Work to complete - Rewrite the rows below, switching "GUI agent" to "interface agent" wherever it occurs and leaving everything else untouched.

Rows from a data collection
# # # #
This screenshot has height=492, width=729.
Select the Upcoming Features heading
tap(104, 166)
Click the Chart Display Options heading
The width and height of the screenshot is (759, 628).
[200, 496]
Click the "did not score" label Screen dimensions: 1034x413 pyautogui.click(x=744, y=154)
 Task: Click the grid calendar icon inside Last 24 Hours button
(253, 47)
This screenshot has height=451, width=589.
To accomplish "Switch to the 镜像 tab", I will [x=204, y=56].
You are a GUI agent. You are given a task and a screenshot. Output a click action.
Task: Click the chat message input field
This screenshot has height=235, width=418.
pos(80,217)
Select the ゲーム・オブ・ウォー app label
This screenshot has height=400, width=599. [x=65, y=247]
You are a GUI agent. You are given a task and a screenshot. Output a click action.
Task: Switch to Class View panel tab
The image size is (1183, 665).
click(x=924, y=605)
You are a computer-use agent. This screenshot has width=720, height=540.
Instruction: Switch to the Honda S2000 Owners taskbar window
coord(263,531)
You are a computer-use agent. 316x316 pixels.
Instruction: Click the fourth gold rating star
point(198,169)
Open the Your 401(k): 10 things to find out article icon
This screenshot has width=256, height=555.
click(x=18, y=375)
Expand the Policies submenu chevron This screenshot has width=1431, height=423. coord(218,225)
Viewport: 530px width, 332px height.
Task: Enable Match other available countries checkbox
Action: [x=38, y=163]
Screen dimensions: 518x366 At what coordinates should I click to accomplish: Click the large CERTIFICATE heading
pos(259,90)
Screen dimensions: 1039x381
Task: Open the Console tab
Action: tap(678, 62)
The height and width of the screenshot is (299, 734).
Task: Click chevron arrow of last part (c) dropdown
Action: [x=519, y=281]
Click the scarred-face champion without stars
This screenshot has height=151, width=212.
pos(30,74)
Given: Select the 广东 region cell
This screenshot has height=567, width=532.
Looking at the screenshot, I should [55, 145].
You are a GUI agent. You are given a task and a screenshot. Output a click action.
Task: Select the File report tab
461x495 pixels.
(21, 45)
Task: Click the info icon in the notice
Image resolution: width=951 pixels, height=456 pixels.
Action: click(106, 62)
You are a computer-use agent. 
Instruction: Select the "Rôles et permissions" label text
# # # #
Solution for this exercise -
This screenshot has height=492, width=729.
Select the Upcoming Features heading
tap(104, 166)
Click the Chart Display Options heading
The width and height of the screenshot is (759, 628).
[200, 496]
Click the "did not score" label Screen dimensions: 1034x413 pyautogui.click(x=744, y=154)
 Task: Click the grid calendar icon inside Last 24 Hours button
(253, 47)
This screenshot has height=451, width=589.
To accomplish "Switch to the 镜像 tab", I will [x=204, y=56].
You are a interface agent. You are given a task and a screenshot. Output a click action.
Task: Click the chat message input field
This screenshot has height=235, width=418.
pos(80,217)
Select the ゲーム・オブ・ウォー app label
This screenshot has height=400, width=599. [x=65, y=247]
You are a interface agent. You are given a task and a screenshot. Output a click action.
Task: Switch to Class View panel tab
The image size is (1183, 665).
click(x=924, y=605)
You are a computer-use agent. This screenshot has width=720, height=540.
Instruction: Switch to the Honda S2000 Owners taskbar window
coord(263,531)
You are a computer-use agent. 316x316 pixels.
Instruction: Click the fourth gold rating star
point(198,169)
Open the Your 401(k): 10 things to find out article icon
This screenshot has width=256, height=555.
click(x=18, y=375)
Expand the Policies submenu chevron This screenshot has width=1431, height=423. coord(218,225)
Viewport: 530px width, 332px height.
Task: Enable Match other available countries checkbox
Action: [x=38, y=163]
Screen dimensions: 518x366 At what coordinates should I click to accomplish: Click the large CERTIFICATE heading
pos(259,90)
Screen dimensions: 1039x381
Task: Open the Console tab
Action: tap(678, 62)
The height and width of the screenshot is (299, 734).
Task: Click chevron arrow of last part (c) dropdown
Action: [x=519, y=281]
Click the scarred-face champion without stars
This screenshot has height=151, width=212.
pos(30,74)
Given: Select the 广东 region cell
This screenshot has height=567, width=532.
Looking at the screenshot, I should [55, 145].
You are a interface agent. You are given a task and a screenshot. Output a click action.
Task: Select the File report tab
461x495 pixels.
(21, 45)
Task: Click the info icon in the notice
Image resolution: width=951 pixels, height=456 pixels.
Action: click(106, 62)
You are a computer-use agent. 
Instruction: Select the "Rôles et permissions" label text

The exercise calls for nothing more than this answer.